La Rai batte cassa ai terremotati

Ed il canone arrivò nelle tendopoli in Emilia, malgrado le scosse

Il celebre "cavallo" della Rai in Viale Mazzini a Roma (Credits: CRISTIANO LARUFFA/LA PRESSE)

I guai per i terremotati in Emilia non finiscono con il crollo delle proprie case o dei capannoni o delle chiese, con la paura di nuove scosse e i disagi della vita nelle tendopoli. Ora ci si mette anche la Rai, con la richiesta di pagamento del canone. La denuncia e' arrivata dai professioni che si sono visti consegnare l'avviso di pagamento con tanto di bollettino postale allegato, per il semplice possesso di computer. "Hanno iniziato a chiedere soldi ai veterinati nelle zone colpite dal sisma" fanno sapere dall'Associazione Nazionale Medici Veterinari Italiani (ANMVI), secondo cui l'iniziativa di viale Mazzini non solo e' di "cattivo gusto", ma anche illegittima.

Solo un mese e mezzo fa, infatti, il ministro per lo Sviluppo Economico, Corrado Passera, e' dovuto intervenire nella querelle che era nata a seguito delle richieste di imposta da parte della Rai a chiunque sia in possesso di un apparecchio atto o adattabile alla ricezione di programmi televisisi o radiofonici, e dunque anche a trasmissioni Rai. Una definizione che sembrava comprendere anche telefonini, computer e pressoche' tutti gli apparecchi della moderna tecnologia. Passera, con una circolare, preciso' che gli apparecchi per i quali vige l'obbligo del tributo sono solo quelli dotati di sintonizzatore e dunque in grado di ricevere segnali televisi su piattaforma terrestre e piattaforma satellitare.

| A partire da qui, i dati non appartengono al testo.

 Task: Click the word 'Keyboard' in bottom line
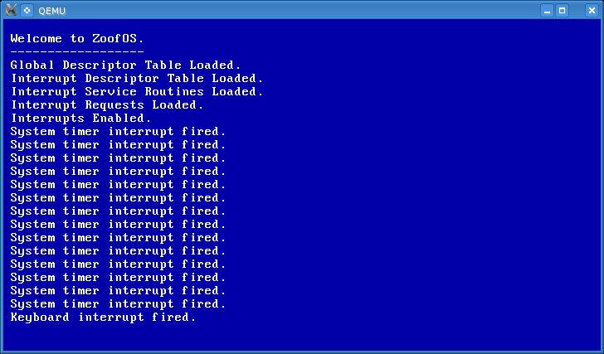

La questione era arrivata anche in Parlamento, davanti al quale il Ministro aveva confermato che sono esclusi dall'obbligo "i personal computer, fissi o portatili, i tablet (come gli iPad) e gli smartphone, cioe' strumenti suscettibili, di per se', di connessione alla rete internet". Faccenda chiusa? Tutt'altro, stando a quanto sta accadendo in questi giorni. Il chiarimento del Ministro era stato "inoltrato" all'Agenzia delle Entrate, a cui era stato chiarito che "non e' possibile includere altre forme di distribuzione del segnale audio video (per esempio Web Radio, Web Tv") dal pagamento del canone".

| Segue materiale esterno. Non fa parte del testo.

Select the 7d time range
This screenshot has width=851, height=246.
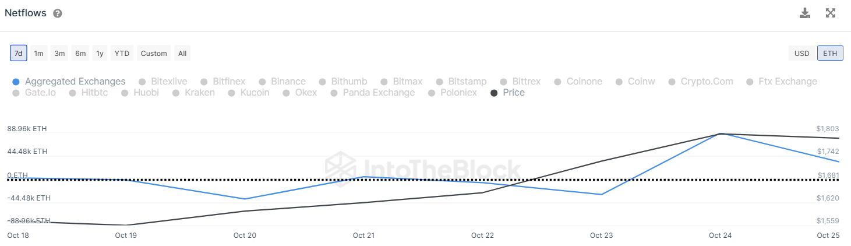18,54
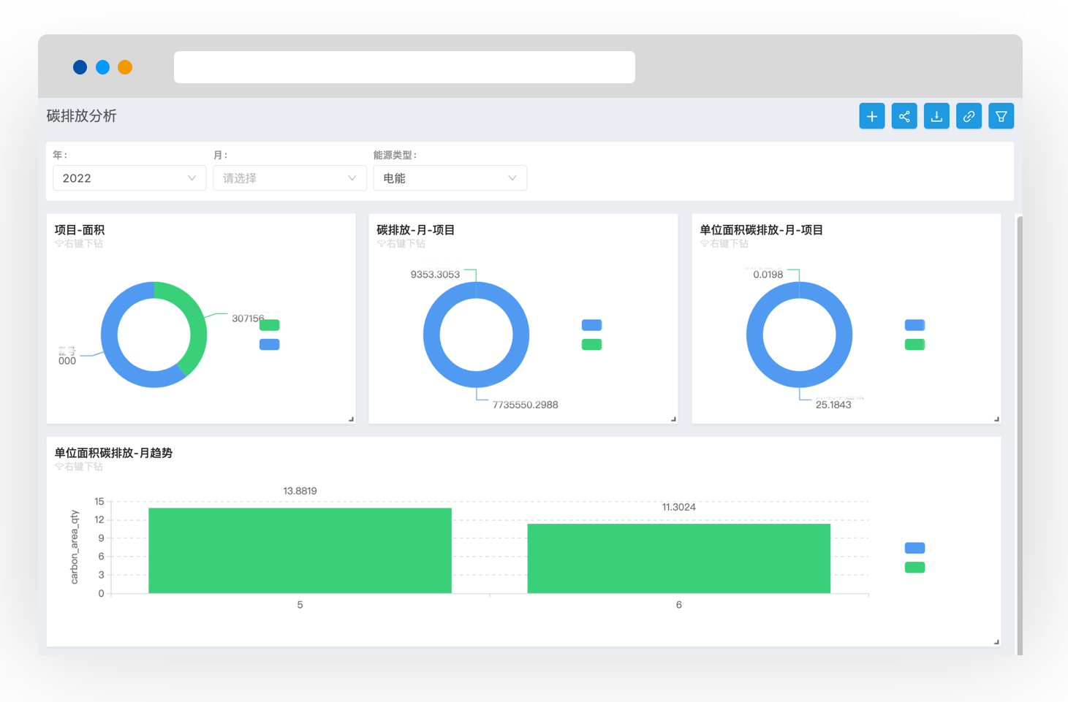This screenshot has width=1068, height=702.
Task: Click the green bar for month 5
Action: click(x=300, y=551)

Ma la Rai sembra aver fatto orecchie da mercante. E cosi' sono stati spediti gli odiati bollettini postali con tanto di avviso che intima il pagamento del tributo a chi magari lo studio da veterinario (ma c'e' da giurare che arriveranno anche agli altri professionisti) non lo ha piu' perche' sbriciolato o inagibile a causa del sisma. E cosi' da un lato i tg pubblici raccontano con enfasi come la Rai abbia messo a disposizione degli sfollati dei mega schermi per seguire gli Europei di calcio in Polonia e Ucraina, in alcune piazza dei paesi colpiti dal terremoto, ma dall'altra omette di dire che il canone va pagato sempre e comunque.

Sisma o non sisma. Che arrivi un bollettino anche per la fruizione dai megaschermi?